By Kimberly Rau, MassLandlords, Inc.

If a next-door neighbor refuses to let you on their land so you can maintain or repair your own property, a trespass bond offers a legal compromise that gives you access and protects their investment.

[Alt: A sign with “No Trespassing” in bold letters on a black background is nailed to a tree in a wooded lot.]

Your next-door neighbor clearly doesn’t want unexpected company. But what if you have to access their property to fix yours? (Image: Chris Robert for Unsplash)

Normally, you would simply ask your neighbor for permission to access their property. However, if your abutters say no, you have a problem. You still have work to do, and you still need to gain entrance to their land to complete it.

In this article, we’ll give an overview about trespass bonds, including what they are, how to get them and important things you need to know.

What Is a Trespass Bond?

Massachusetts law (MGL Chapter 266, Section 120B) allows you to temporarily access your neighbor’s property if doing so is necessary to conduct repairs or maintenance on your buildings or property, or to “prevent waste” (more on that later). For instance, if you need to repair a section of your fence, you may need to cross into an abutting yard to do so.

In densely settled neighborhoods, it may be impossible to do any work to the structure of your house without going onto others’ property.
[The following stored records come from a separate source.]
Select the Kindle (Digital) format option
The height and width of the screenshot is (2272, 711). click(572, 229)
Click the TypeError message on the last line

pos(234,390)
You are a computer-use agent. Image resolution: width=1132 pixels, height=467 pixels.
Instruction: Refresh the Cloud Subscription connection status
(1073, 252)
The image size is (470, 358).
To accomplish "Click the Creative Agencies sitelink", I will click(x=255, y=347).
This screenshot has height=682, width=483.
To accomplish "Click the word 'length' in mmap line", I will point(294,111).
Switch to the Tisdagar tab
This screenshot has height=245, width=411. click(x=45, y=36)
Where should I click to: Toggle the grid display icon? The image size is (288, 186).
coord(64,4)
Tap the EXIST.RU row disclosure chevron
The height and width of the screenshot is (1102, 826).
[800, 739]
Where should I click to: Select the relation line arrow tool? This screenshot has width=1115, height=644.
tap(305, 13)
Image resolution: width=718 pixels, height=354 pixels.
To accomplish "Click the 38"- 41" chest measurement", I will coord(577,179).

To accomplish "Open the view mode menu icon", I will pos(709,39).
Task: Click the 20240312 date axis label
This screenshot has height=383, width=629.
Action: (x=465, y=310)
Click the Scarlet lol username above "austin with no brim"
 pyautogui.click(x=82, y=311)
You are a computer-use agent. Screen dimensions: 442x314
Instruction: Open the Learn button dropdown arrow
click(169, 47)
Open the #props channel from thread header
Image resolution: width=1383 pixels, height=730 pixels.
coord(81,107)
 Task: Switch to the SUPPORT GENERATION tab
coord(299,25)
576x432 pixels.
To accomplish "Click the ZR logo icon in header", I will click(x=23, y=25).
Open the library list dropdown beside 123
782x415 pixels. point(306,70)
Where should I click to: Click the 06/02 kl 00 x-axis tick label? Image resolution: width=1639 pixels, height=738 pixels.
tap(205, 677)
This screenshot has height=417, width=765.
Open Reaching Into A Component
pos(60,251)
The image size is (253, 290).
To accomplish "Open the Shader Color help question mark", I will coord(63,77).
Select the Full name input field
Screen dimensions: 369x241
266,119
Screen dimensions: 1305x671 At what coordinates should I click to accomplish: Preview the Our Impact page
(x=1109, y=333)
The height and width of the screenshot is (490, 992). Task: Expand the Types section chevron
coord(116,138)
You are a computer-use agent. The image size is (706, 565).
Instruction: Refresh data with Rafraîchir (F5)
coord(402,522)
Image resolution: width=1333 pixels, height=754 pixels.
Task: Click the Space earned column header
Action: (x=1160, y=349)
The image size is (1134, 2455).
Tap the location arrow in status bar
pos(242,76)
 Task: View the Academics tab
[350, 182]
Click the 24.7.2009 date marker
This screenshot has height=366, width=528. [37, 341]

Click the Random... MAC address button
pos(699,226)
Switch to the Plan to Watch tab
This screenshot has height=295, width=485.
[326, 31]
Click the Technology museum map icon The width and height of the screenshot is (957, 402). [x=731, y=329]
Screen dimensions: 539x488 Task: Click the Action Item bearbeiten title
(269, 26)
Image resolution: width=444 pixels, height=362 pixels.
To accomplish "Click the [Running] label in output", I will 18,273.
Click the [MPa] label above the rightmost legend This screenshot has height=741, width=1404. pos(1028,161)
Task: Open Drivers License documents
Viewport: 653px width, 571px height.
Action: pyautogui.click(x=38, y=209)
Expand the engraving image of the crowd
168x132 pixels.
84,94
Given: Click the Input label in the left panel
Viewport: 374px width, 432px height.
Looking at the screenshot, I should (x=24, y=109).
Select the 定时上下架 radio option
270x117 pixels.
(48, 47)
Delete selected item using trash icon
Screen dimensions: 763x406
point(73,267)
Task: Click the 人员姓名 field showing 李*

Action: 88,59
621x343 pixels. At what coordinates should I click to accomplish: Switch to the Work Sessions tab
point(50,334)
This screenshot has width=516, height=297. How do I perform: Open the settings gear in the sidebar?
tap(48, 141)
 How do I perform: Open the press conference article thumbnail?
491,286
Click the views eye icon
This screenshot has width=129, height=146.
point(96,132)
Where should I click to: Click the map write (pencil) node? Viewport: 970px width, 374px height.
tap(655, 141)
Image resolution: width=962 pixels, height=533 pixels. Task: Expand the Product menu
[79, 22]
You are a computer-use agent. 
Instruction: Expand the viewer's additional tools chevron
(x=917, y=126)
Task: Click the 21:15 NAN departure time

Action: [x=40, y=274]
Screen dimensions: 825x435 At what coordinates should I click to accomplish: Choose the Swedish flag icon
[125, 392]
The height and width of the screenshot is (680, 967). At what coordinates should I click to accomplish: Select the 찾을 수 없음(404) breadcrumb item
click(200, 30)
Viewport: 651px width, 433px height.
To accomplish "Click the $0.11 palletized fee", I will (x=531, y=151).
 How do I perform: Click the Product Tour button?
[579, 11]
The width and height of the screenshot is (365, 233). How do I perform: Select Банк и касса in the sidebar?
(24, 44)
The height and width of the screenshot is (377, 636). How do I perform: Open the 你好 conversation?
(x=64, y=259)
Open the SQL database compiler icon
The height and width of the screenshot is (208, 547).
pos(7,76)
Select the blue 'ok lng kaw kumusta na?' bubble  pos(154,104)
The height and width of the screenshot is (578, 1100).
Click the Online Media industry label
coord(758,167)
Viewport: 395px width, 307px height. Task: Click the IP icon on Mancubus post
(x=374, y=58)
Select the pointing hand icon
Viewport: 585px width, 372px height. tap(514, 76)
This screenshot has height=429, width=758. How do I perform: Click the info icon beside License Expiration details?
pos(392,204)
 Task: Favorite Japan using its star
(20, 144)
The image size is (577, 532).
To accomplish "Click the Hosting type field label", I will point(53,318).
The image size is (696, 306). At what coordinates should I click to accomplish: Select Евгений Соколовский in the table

A neighbor you know well may give you permission to come onto their land without batting an eye, but if you have many rental units or do not owner-occupy, abutting landowners may not feel comfortable granting access to someone they aren’t familiar with. That’s where the trespass bond comes in.

This is a special bond from the local police station that allows you temporary access rights and also ensures your neighbor’s property is protected in the case of damage. With a trespass bond, you cannot be found guilty of trespassing, which is a misdemeanor. You also cannot be brought up on civil charges for trespassing (civil trials are where damages are typically awarded). The actual cost of repairing any damage to the property would still be your responsibility, however. You just won’t get a criminal record for accessing the property if you get a trespass bond first.

Getting a trespass bond is easier than you might think.

A photograph of Beacon Hill in Somerville at sunrise, where multiple multifamily homes sit very close together, and quite close to the sidewalk.

In areas like Somerville, where houses can be very close together, performing certain maintenance or repairs may require accessing your abutters’ property. (Image: Jane Sorensen for Unsplash)

How Do I Get a Trespass Bond?

Ideally, you won’t need to get a trespass bond. Before going to the police station, you should approach your neighbor and let them know you would like to come onto their property to repair or maintain your own rental property. You should be specific about what you need to do, and how much time it will take.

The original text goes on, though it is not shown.